§ THE PROBLEM: Reproduce the part of the data that opens with the line containing "Espèces, races et" and closes with the line containing "Typische Probleme 1 (67, 253)", both ends included, with the requests unchanged and each coordinate in the answers rescaled by a factor of 1.1 and rounded to the nearest whole number, halves rounding up. Return only those lines.

[Element lookup data]
════════════════════

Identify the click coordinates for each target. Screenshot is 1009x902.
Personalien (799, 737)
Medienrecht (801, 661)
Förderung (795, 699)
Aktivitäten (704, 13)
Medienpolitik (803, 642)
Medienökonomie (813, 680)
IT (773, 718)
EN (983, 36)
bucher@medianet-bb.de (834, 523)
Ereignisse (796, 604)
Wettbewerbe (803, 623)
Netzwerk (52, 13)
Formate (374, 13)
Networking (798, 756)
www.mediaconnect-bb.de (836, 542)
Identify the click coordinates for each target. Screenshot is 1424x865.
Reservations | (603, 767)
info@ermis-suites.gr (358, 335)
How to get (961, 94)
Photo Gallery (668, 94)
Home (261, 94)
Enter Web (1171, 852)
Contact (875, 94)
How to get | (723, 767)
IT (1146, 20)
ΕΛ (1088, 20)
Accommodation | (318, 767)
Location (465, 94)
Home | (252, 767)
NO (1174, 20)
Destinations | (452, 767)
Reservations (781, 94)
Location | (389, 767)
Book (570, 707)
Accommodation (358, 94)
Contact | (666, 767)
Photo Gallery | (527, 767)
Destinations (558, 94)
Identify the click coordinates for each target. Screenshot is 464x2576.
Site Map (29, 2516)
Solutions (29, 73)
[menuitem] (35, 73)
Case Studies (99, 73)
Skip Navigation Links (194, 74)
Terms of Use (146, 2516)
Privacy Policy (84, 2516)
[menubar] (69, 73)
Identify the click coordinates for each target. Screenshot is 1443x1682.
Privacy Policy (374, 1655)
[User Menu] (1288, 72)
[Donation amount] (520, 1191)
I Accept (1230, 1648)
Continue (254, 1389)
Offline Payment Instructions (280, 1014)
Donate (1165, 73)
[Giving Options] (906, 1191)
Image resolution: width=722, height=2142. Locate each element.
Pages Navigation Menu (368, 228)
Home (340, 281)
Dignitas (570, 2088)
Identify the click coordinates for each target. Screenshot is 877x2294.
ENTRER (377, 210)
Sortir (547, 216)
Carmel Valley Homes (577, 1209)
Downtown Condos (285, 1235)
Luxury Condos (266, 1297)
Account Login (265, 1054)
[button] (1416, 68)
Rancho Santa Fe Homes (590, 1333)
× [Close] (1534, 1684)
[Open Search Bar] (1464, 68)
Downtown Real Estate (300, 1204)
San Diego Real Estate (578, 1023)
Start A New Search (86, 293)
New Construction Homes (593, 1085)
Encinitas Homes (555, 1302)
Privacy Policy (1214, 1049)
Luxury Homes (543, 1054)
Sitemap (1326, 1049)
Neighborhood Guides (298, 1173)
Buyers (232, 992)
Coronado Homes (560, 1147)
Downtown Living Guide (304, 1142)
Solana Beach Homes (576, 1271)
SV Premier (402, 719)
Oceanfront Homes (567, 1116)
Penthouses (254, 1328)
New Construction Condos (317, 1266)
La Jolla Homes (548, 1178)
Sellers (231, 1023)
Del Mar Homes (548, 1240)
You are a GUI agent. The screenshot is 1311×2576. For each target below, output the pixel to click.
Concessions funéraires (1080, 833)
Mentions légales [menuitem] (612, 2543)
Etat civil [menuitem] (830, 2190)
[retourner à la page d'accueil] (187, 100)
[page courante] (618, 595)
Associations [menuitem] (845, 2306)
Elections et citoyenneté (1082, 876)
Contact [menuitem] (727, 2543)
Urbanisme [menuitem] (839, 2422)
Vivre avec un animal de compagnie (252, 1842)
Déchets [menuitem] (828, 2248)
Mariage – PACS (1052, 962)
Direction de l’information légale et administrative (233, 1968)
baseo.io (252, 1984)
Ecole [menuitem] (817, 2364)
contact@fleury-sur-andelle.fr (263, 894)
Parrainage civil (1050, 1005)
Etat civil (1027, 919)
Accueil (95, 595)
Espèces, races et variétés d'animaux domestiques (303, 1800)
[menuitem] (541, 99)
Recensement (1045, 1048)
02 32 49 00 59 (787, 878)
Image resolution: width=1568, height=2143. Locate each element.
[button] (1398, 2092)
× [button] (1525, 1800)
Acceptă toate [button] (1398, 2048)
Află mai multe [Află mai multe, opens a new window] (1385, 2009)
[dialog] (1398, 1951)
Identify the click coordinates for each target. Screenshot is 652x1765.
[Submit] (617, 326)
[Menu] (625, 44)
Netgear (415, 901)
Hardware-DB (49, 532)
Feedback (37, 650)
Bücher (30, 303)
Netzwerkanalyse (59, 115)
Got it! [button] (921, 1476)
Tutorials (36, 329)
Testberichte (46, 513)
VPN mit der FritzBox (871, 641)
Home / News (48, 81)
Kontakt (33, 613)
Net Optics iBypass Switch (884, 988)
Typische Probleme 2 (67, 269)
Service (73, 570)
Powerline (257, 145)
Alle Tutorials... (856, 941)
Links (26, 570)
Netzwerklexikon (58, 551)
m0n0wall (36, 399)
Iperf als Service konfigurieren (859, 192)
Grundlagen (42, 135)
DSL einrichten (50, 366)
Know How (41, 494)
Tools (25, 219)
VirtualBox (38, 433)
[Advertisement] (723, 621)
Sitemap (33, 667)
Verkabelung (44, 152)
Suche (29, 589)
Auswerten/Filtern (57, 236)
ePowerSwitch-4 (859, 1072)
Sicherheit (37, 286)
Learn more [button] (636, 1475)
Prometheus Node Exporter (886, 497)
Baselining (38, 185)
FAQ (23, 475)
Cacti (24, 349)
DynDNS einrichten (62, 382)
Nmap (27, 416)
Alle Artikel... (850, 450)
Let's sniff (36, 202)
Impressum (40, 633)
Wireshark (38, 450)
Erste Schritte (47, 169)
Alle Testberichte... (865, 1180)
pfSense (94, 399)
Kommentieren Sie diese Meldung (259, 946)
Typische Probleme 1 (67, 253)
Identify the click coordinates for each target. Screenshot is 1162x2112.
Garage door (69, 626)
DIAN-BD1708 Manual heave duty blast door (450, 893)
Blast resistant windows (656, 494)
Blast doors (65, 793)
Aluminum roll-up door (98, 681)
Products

════════════════════

§ CORRECT RESULT:
Espèces, races et variétés d'animaux domestiques (333, 1980)
[menuitem] (595, 109)
Recensement (1150, 1153)
02 32 49 00 59 (866, 966)
Image resolution: width=1568, height=2143. Locate each element.
[button] (1538, 2301)
× [button] (1678, 1980)
Acceptă toate [button] (1538, 2253)
Află mai multe [Află mai multe, opens a new window] (1524, 2210)
[dialog] (1538, 2146)
Identify the click coordinates for each target. Screenshot is 652x1765.
[Submit] (679, 359)
[Menu] (688, 48)
Netgear (457, 991)
Hardware-DB (54, 585)
Feedback (41, 715)
Bücher (33, 333)
Netzwerkanalyse (65, 127)
Got it! [button] (1013, 1624)
Tutorials (40, 362)
Testberichte (51, 564)
VPN mit der FritzBox (958, 705)
Home / News (53, 89)
Kontakt (36, 674)
Net Optics iBypass Switch (972, 1087)
Typische Probleme 2 (74, 296)
Service (80, 627)
Powerline (283, 160)
Alle Tutorials... (942, 1035)
Links (29, 627)
Netzwerklexikon (64, 606)
m0n0wall (40, 439)
Iperf als Service konfigurieren (945, 211)
Grundlagen (46, 149)
DSL einrichten (55, 403)
Know How (45, 543)
Tools (28, 241)
VirtualBox (42, 476)
[Advertisement] (795, 683)
Sitemap (36, 734)
Verkabelung (48, 167)
Suche (32, 648)
Auswerten/Filtern (63, 260)
ePowerSwitch-4 (945, 1179)
Sicherheit (41, 315)
Learn more [button] (700, 1623)
Prometheus Node Exporter (975, 547)
Baselining (42, 204)
FAQ (25, 523)
Cacti (26, 384)
DynDNS einrichten (68, 420)
Nmap (30, 458)
Alle Artikel... (935, 495)
Let's sniff (40, 222)
Impressum (44, 696)
Wireshark (42, 495)
Erste Schritte (52, 186)
Alle Testberichte... (952, 1298)
pfSense (103, 439)
Kommentieren Sie diese Meldung (285, 1041)
Typische Probleme 1 (74, 278)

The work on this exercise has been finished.